**Extrait cité:**
Chaque matin, Blick plonge dans le volcan politique français que la dissolution de l’Assemblée nationale par Emmanuel Macron est en train de faire exploser. Jusqu’au résultat du second tour des législatives le 7 juillet. Un voyage quotidien dans les coulisses du grand jeu du pouvoir, vu de Suisse. Des rires. Des larmes. De l’espoir. Et pas mal de chaos. Bienvenue sur la crête du volcan français.
Au lendemain du premier tour: Les Français ont-ils vraiment tué Macron et choisi Bardella?
Macron est politiquement mort, c’est vrai?

**Lignes:**
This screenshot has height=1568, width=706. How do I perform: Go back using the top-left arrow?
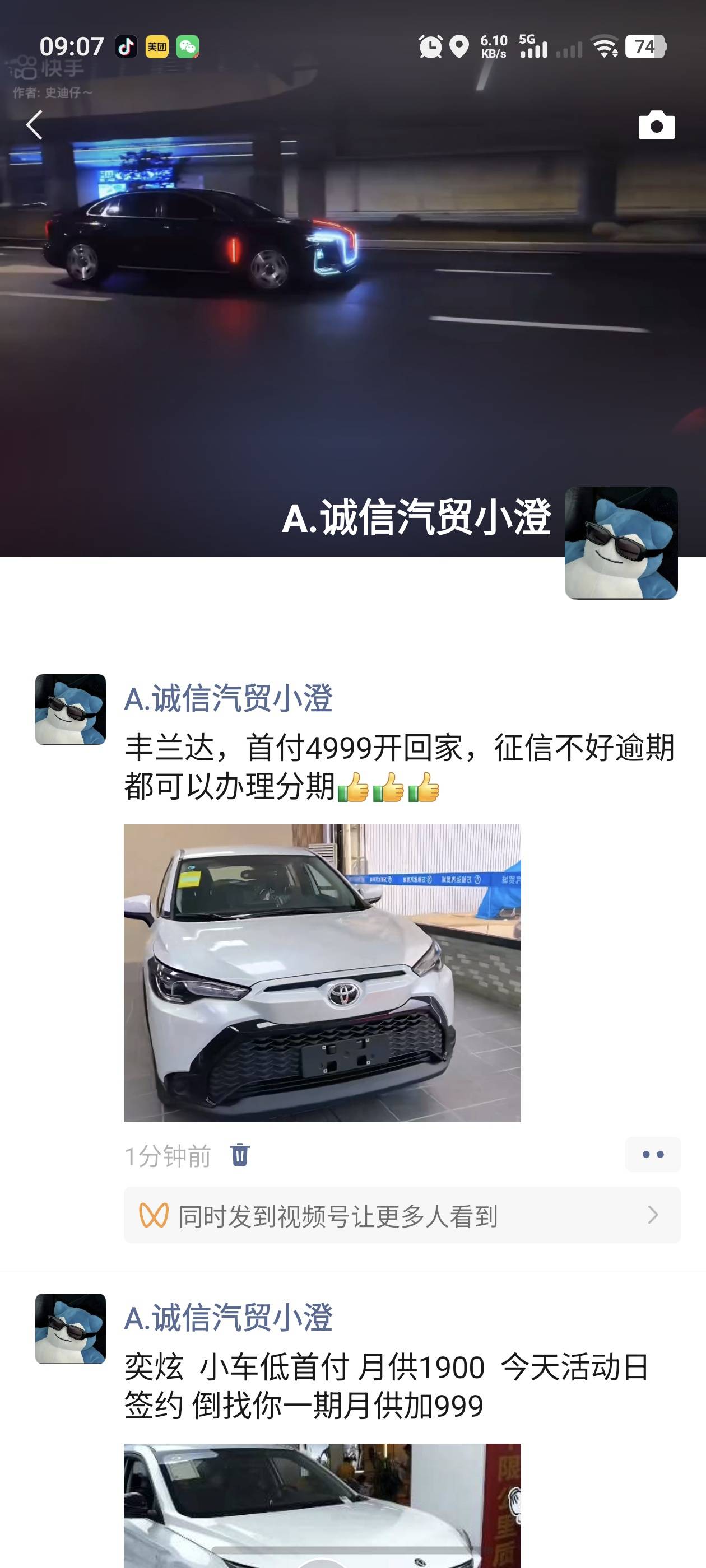35,125
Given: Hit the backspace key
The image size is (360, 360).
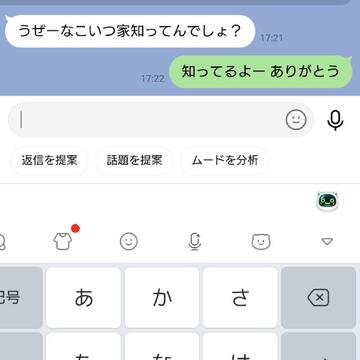Looking at the screenshot, I should pos(318,297).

**Exercice 1:** Selon l'extrait, jusqu'à quand Blick propose-t-il ce voyage quotidien dans la politique française ?
**Exercice 2:** Renvoyez à l'identique les lignes du listing en commençant par celle qui contient "Given: Hit the backspace key" et en terminant à la fin du listing, ces deux bornes incluses, sans reprendre les images.
L'extrait et le listing ne proviennent pas de la même source.

**Réponse rédigée 1:** Jusqu'au résultat du second tour des législatives, le 7 juillet.

**Réponse rédigée 2:**
Given: Hit the backspace key
The image size is (360, 360).
Looking at the screenshot, I should pos(318,297).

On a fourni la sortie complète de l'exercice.